Neither theory found a receptive audience with four federal judges.

In March 2021, Judge Matthew Kennelly dismissed the case with prejudice. He found that Breckenridge’s demand for the Browns to be placed in the Super Bowl “has no basis and is frivolous.” The judge added that while Breckenridge “makes reference to a relative’s football-related injuries,” she “alleges no injuries to herself” and “lacks standing to sue for harm to someone else.”

Breckenridge appealed. Her appellate brief identified the Browns player who she says is her relative: offensive tackle Jedrick Wills Jr., the 10th overall pick in the 2020 draft.

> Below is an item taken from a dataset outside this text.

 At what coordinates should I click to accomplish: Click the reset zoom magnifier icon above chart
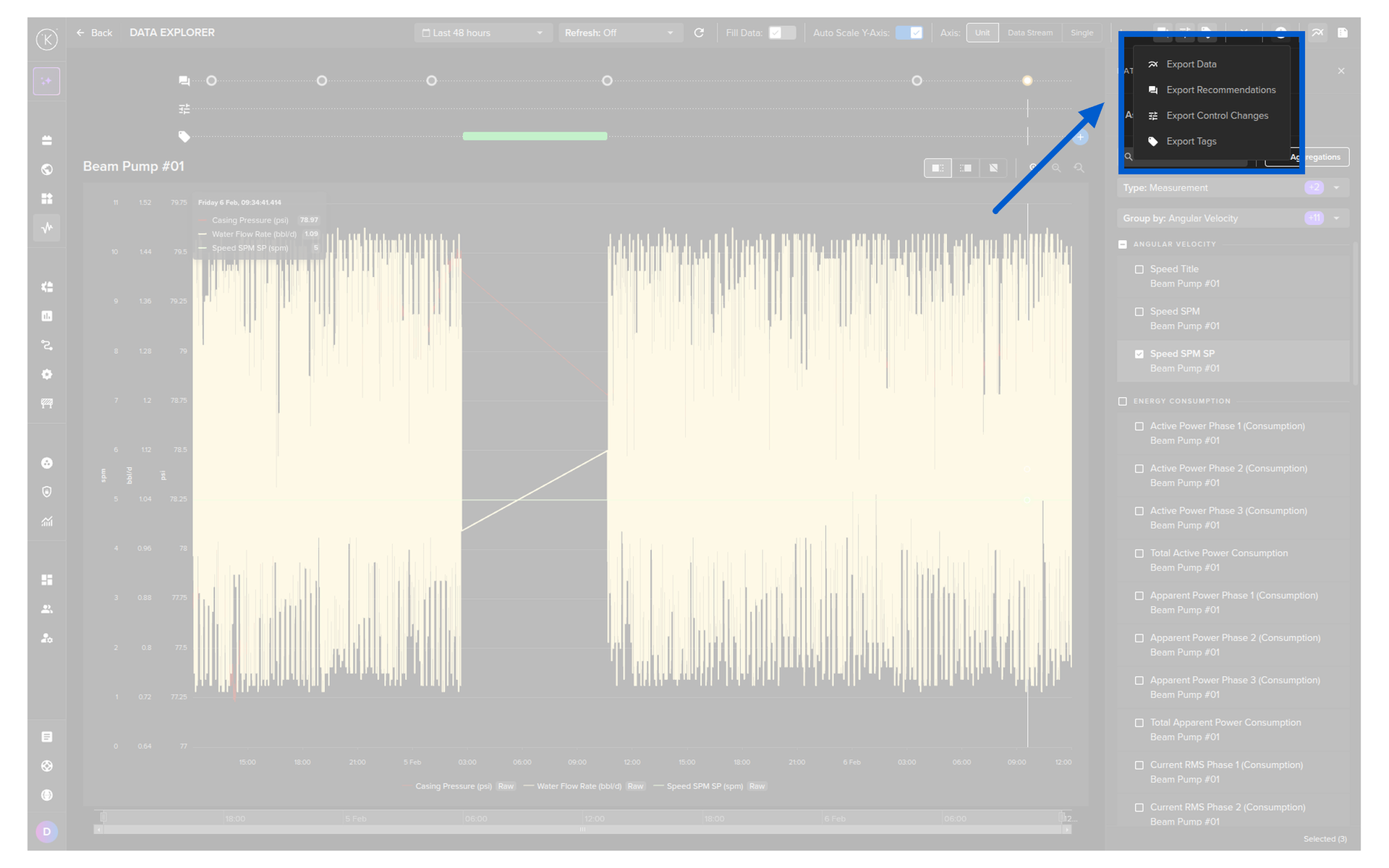pos(1079,168)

The purported relationship is not exactly a close one.

“Ms. Breckenridge,” the appellate brief stated, “is the great-grand cousin of professional football player Jedrick Wills, and her father, James T. Breckenridge, Sr. is Jedrick Wills, Jr. great-grand uncle who was an MP in WW II, and her brother James T. Breckenridge, Jr. is a Purple Heart recipient in the Vietnam War . . . ”

The brief further opined that Goodell’s father, U.S. Sen. Charles Goodell, “was right to oppose the Vietnam War[,] IMO.” It added that Breckenridge had endured “an ordeal of anguish and emotional stress injury.”

On April 8, a three-judge panel on the U.S. Court of Appeals for the Seventh Circuit affirmed the lawsuit’s dismissal. The panel included three prominent judges: Chief Judge Diane Sykes and Judges Frank Easterbrook and Michael Brennan. Sykes was on then-President Donald Trump’s shortlist for the U.S. Supreme Court, while Easterbrook was on then-President George W. Bush’s list.

The panel found that Breckenridge “does not address [Judge Kennelly’s] reasoning or make a cogent legal argument that could provide a basis for disturbing the judgment.” It concurred with Judge Kennelly that “her claim about the Browns’ defeat is legally frivolous” and that she “lacks standing to bring a claim on behalf of football players who have suffered injuries.”

Goodell was represented by attorneys Todd Ohlms and Genesis Sanchez Tavarez of Proskauer Rose.